The trouble is not with me. The trouble is with what it means to solve problems in a dynamic culture. The trouble is with theory.
Marshall Sahlins argues that every theory is a bargain with reality. It gives us certain kinds of knowledge by denying us the possibility of other kinds of knowledge. (My phrasing. All regrets if the master had hoped for something more nuanced.)
Working for clients, we are obliged to deal always with shifting perspectives, mountains of data, complicated problem sets and an urgent time line. As good marketers, there is lots to crunch, much to contemplate, and the BFI (big f*cking idea) can come from any where. Anyone who is a slave to any one theory puts the enterprise at risk.
Solving the problems of most clients demands methodological lability and an intellectual opportunism.
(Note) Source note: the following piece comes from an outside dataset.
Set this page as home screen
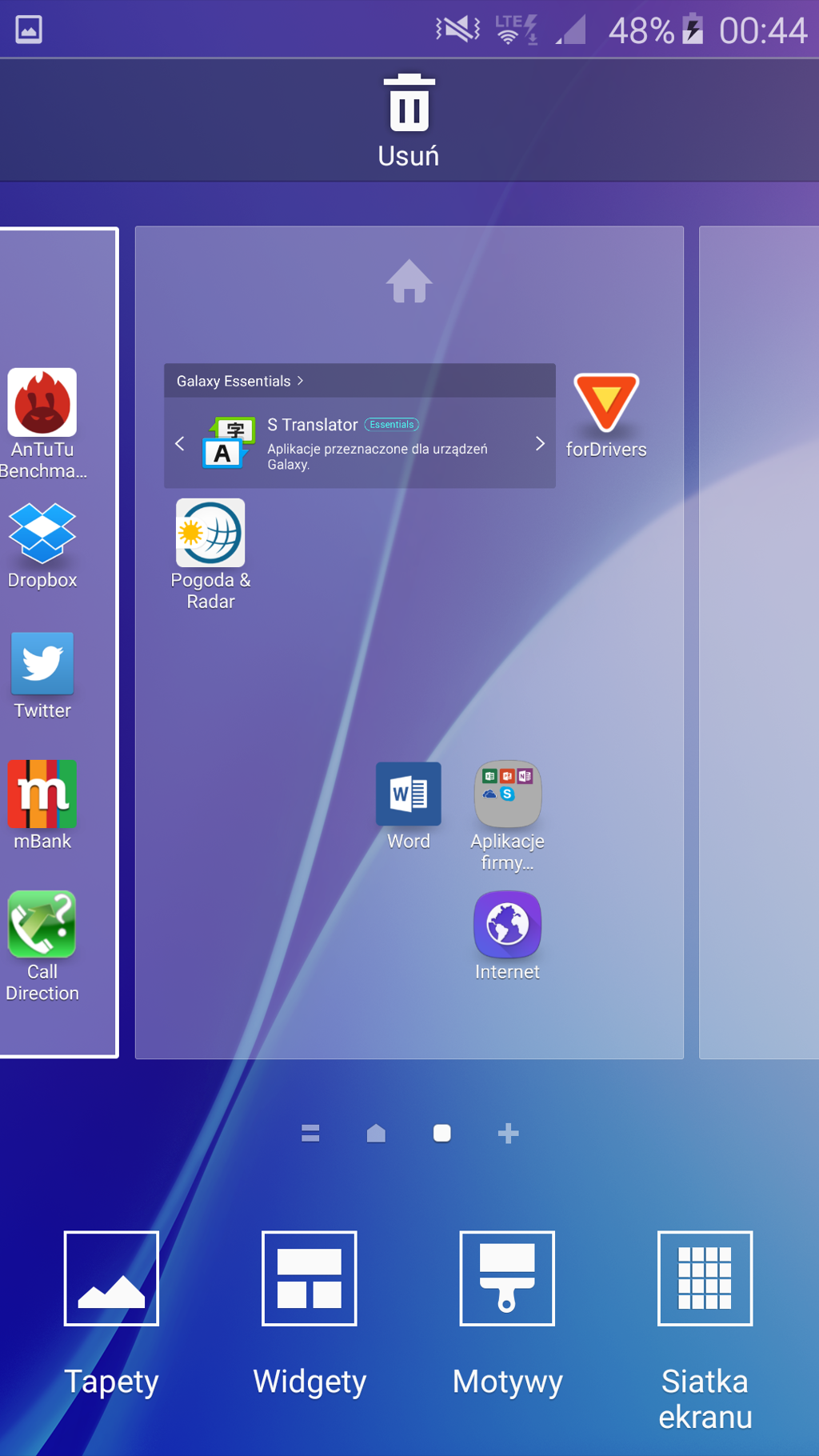This screenshot has height=1456, width=819. click(x=409, y=282)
We want to have all the theories we have ever encountered at our disposal. In my case, this must mean a willingness to draw upon structuralism, semiotics, structural functionalism, functionalism, post modernism, and much else besides. We want to be agnostic.
Theoretical loyalty is a terrible idea not least because we are willing away all the other insights that promiscuity make available. Theoretical loyalty, that’s precisely the sort of thing that is likely to appeal to academics for whom tribal loyalty is the very point of the exercise, not least because it is so often used to decide whether and where they will be allowed to teach and publish.
No, a certain intellectual mobility is called for. Typically, we have 10 days between our introduction to the problem and the our conclusion. That’s 10 days to get from, say, a deep ignorance of the mutual fund industry to insights and recommendations that are capable of adding real value. I think we can not unless we are prepared to press into service any and all the intellectual patterns with which we are acquainted.
I am not arguing the case for no theory. The world of marketing began, I guess, in retail. Someone would go to the shop floor and see what was selling. This was all the intelligence one needed to stay in business. This was no theory. But every corporation is now a ship in high seas. Every kind of data must be consulted. Every kind of strategy contemplated. Only consultants who are prepared to make use of everything they know can serve. We do not wish these consultants to forsake theory. We want them to forsake the idea of a single theory. But a blue helmet on them if we must, but "ecumenical" is the watch word here.
My mentor, Antos Rancurello, was brilliant (would that more of it would have rubbed off.) His speciality was the history of ideas. One of his PhDs was in philosophy, the other, in psychology. As an undergraduate, he taught a course I was fortunate to take entitled, “theories of personality.”
What a revelation! So many insights. The germane one: every personality theory (which is, after all, a theory of all human life, if you think about it) contains a kernel of truth. Each illuminates a corner of the reality of human existence, which it then totalized to be ALL of the reality of human existence. Do we symbolically relive the past? You bet. Freud had that one down pat. Is that all we do? Um, no, I don’t think so. Are we moved by reinforcement schedules of which we are totally unaware. Undoubtedly. With apologies to Peggy Lee, is that all there is? Nope.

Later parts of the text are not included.